* BRIEF *
Your task is to transcribe the entries below exactly, beginning with the line containing "You are a computer-use agent. The" and ending with the final line, and to add nothing else.

[Opening INPUT MATERIAL section]

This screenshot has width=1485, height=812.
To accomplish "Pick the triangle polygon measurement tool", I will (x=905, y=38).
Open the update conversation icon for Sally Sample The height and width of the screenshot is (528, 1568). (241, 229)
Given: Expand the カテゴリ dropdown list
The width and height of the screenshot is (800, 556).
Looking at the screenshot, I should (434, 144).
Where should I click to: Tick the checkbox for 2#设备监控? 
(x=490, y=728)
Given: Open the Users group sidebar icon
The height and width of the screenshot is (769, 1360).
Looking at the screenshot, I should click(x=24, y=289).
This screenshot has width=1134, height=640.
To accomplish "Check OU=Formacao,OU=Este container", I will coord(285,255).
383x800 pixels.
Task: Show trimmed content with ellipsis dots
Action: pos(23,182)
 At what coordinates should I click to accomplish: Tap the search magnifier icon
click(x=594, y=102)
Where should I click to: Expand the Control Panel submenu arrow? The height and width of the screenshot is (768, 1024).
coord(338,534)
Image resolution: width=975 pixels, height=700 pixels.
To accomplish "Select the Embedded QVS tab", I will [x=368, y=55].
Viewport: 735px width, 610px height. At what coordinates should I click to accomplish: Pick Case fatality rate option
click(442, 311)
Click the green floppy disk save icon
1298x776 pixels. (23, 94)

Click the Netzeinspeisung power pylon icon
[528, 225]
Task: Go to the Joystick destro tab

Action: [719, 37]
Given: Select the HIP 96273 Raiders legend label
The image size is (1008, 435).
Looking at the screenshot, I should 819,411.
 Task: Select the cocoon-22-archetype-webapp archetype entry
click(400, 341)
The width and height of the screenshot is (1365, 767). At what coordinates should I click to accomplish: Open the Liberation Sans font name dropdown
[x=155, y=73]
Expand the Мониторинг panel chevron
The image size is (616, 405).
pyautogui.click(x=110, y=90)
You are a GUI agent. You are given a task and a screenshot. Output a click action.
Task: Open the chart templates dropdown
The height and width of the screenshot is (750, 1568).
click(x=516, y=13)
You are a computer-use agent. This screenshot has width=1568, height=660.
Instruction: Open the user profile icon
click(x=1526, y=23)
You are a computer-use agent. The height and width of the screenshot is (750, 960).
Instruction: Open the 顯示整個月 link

[Closing INPUT MATERIAL section]

* OUTPUT OF THE EXERCISE *
You are a computer-use agent. The height and width of the screenshot is (750, 960).
Instruction: Open the 顯示整個月 link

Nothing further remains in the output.